In anticipation of the upcoming release of Toy Story 4, we had the opportunity to chat with “Pixar Lucky Charm” John Ratzenberger who is reprising his role as Hamm.

Laughing Place: You obviously, have been involved with every Pixar movie, why should people be excited for Toy Story 4?

John Ratzenberger: Well, because the track record of Pixar. If you notice, every film that they release eclipses the film before it. They've never released a film that was mediocre or less than anything else they've released. It's like watching fireworks. You look up in the sky, and the next one is bigger and better than the last one.

LP: I mean obviously, a lot of credit for that goes to you, their lucky charm. You've been involved in every one of the Pixar features to date.

JR: Correct. Yeah.

LP: How did that come about? At what point did it just suddenly, was it like "Hey, you're just going to be in all of them."

JR: Ask old John Lasseter, and I believe, Andrew Stanton. They, for reasons of their own, decided to make sure I was in every Pixar movie.

LP: Did you ever think you'd be number four on box office; in films box office only below Stan Lee, Samuel L. Jackson, and Frank Welker?

JR: Well, you know, as an actor, it's just that I've been blessed. God's been good to me. From my years in England doing my old touring improvisation shows, with my partner Ray Hassan, who went on to become a highly decorated homicide detective, of all things. Then Star Wars, Gandhi, A Bridge Too Far, and then Cheers… It's dazzling, really. I just shake my head, look at the old photos, and I think, "God, this has been quite a ride!"

LP: Through your, obviously your skill, and so many children have grown up with your voice in countless films. Does that, hit you that for children growing up today, to be a household voice?

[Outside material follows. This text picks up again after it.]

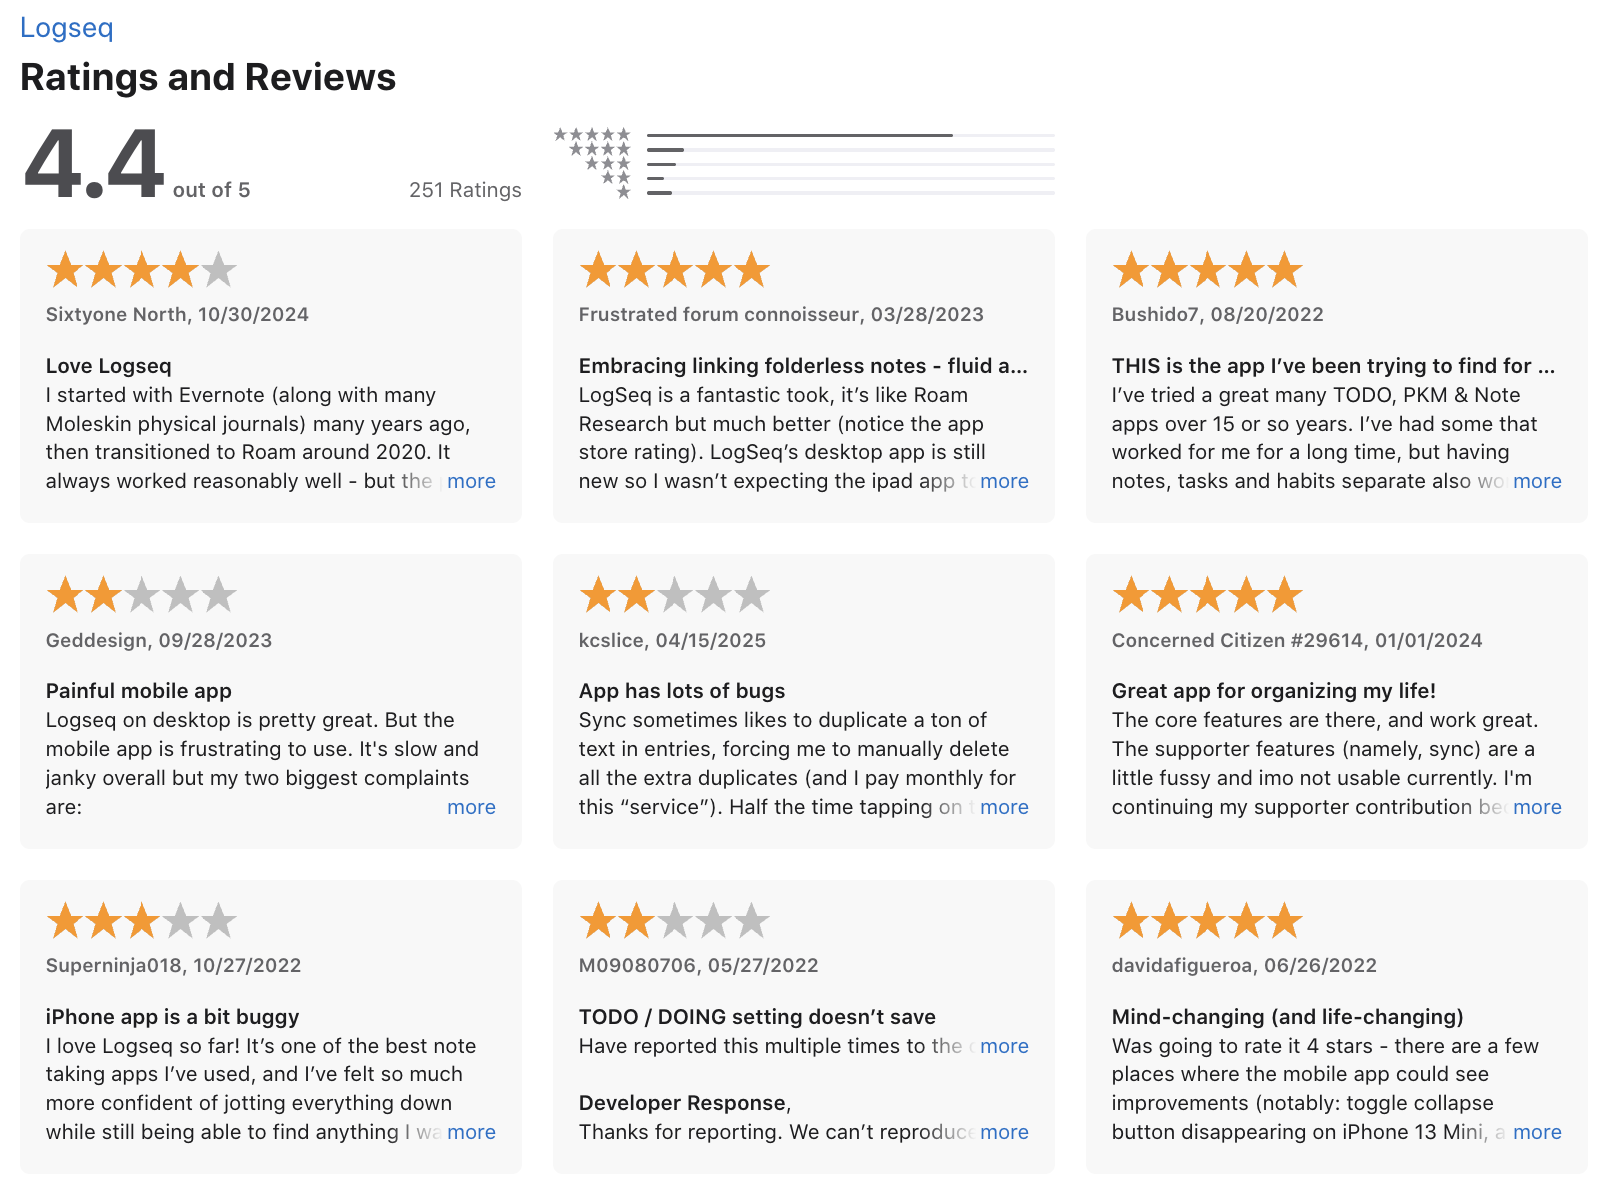Viewport: 1608px width, 1196px height.
Task: Click the star cluster in the ratings summary
Action: (x=590, y=160)
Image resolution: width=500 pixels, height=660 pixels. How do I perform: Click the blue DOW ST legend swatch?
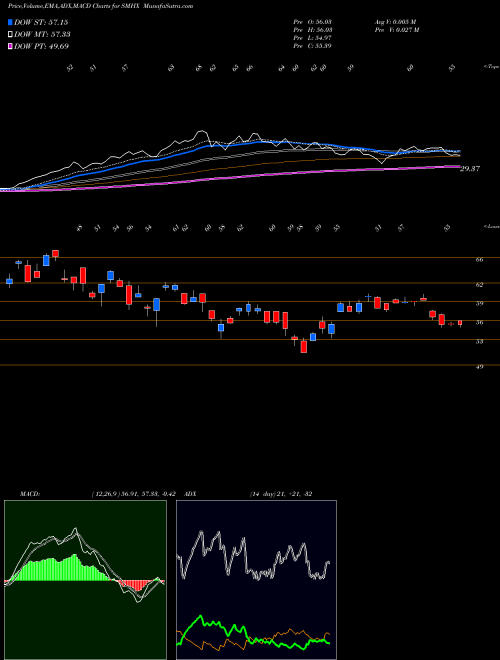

JR: Oh, yeah. I use that for charity events. The Boys and Girls Club, and different charities. I let them auction me off to the highest bidder, and I'll make a call as Hamm the pig to their kids or grandkids. So, as far as the children's concerned, it's Hamm the pig calling. That's a real treat. And, it helps raise money for these different charities. When I speak in colleges, I'm very conscious of the fact that every student, in that auditorium, grew up to the sound of my voice. Sometimes, I'll start off my message with that.

LP: If you had one piece of advice to give to the children that look up to you, as they grow into adolescence, much like Andy grew through the films, what would you tell them?

JR: Climb a tree. In other words, get outside, and put your hands to something useful. For me, it was carpentry. I became a carpenter before I became an actor. Because, that's where you learn common sense. You're never going to learn common sense from a video screen. It just doesn't happen. But, if you build something, make something, or repair something, that's where common sense comes into play. My advice to young people is. go outside or involve yourself in something physical. Learn how to sail a boat, for instance. Or, even row a boat. So many young people now… And I was astounded… Don't know how to do any of those things.

LP: Well, through your work, and talking about those kinds of things, and the pride in manufacturing, I think you really made a difference. Using your platform to share those things that I think we've lost a little bit.

JR: There was just an article that came out today that millennial fathers are less skilled than their fathers, when it comes to do-it-yourself projects around the house.

LP: Well, I think that's one of the neat things about Toy Story, is Andy and Bonnie use their imagination, and you don't see them playing a lot of video games. They're out there building things with their toys. While obviously, it's a movie on a screen, it really does show you that play can come from more than just a monitor.

JR: Obviously before computers, we were free-range children. They just opened the door on a Saturday, and kids would run out, unsupervised, and play. We thought we were playing, but what we were actually doing, was problem solving. We didn't realize it, but at a very young age, we were very capable. Whether it was climbing a tree. or building a tree house, or repairing your own bicycle chain, or whatever it was; it was a very capable upbringing. Then, all the electronic stuff came in, and the parents' fear of letting their kids go outsidel. And, it's done a lot of damage to us, as a civilization.

Toy Story 4 opens in theatres June 21st.